Every Turn of the Wheel
You come and go. The doors swing closed
Ever more gently almost without a shudder.
Of all who move through the quiet houses,
You are the quietest.
We become so accustomed to you,
We no longer look up
When your shadow falls over the book we are reading
And makes it glow. For all things
Sing you: at times
We just hear them more clearly.
Often when I imagine you
Your wholeness cascades into many shapes.
You run like a herd of luminous deer
And I am dark, I am forest.
You are a wheel, at which I stand,
Whose dark spokes sometimes catch me up,
Revolve me nearer to the center.
Then all the work I put my hand to
Widens from turn to turn.
Rainer Maria Rilke one of the great poets of the 20th century certainly displays a quality in all of his work that asks me to follow something within me. It is that deep inner knowing place where all questions are dressed in answers. It is the place where everything exists and nothing is wasted. It is the Mecca of truth and the garden of unity. It moves as I move and at times the door swings closed and I try to pry it open and do, but find it has changed in awareness. I no longer look up, I look within.
As I experience this entrance and exit within my self I try to find the latch that will keep this beautiful place of knowledge open, but I find that my body consciousness keeps me in another state of reality. I see the shadows, created by my thoughts and watch as they become material objects which are my own manifestations. Quietly I watch a herd of luminous realities run through the inner forest of my consciousness.
I have re-programmed my self to ignore my inner self and exist in a body that is born from that consciousness. My education taught me to be sane, but I act insane by performing the same acts over and over again and then I expect different results. I am caught in the spokes of a self who only senses the separation that I create by turning the wheel of not feeling good enough to love my inner self. My body consciousness creates an illusion that keeps the door of knowing half open, but every now and then I see between the cracks and I begin to expand.

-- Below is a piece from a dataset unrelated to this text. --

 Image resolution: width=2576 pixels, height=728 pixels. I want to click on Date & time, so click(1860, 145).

This chosen duality issue turns me closer to my center. My body consciousness is doing what my inner consciousness has already experienced. The rigors of physical life turn me towards my center and my awareness increases with every turn. I say I am human and know that I am more, but I don't hear my other selves clearly and I become a separated thought in a puddle of my own rain. The thought, the puddle and the rain are all one; my beliefs about my multiplicity keep me from turning in a circular motion, I do it linearly using just one aspect of my self which is a choice.

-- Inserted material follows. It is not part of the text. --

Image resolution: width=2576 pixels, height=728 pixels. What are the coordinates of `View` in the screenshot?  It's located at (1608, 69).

Rumi understood his multiplicity in the 13th century, which confirms that awareness is not only linear and restricted by my selectivity; it is expression of my inner consciousness. My formlessness is expressed through my physical form and I choice to accept it or resist it by my restricting beliefs about my own complexity of being. Wholeness cascades into many shapes.
As Rumi points out:
You Embrace some Form
Saying "I am this."
By God, you are not this
Or that or the other
You are "Unique One"
Heart-ravishing"
You are throne and palace and king
You are bird and snare and fowler
Like water in a jar and river
Are in essence the same
You and spirit are the same
Your every idol
Prostrates
Before you
Your every thought-form
Perishes
In your formlessness
So there it is, in 13th thought. The door to the place where everything exists is always open; I partially close it by my beliefs and perceptions. When I believe I am the door and what's on the other side, I expand in awareness and I sense the expressions of other forms of my own consciousness. Every turn of the wheel is another self changing and expanding in unrestricted awareness. I perish in my own formlessness and know I am multiplicity in a chosen form that comes and goes through the quiet house of All There Is.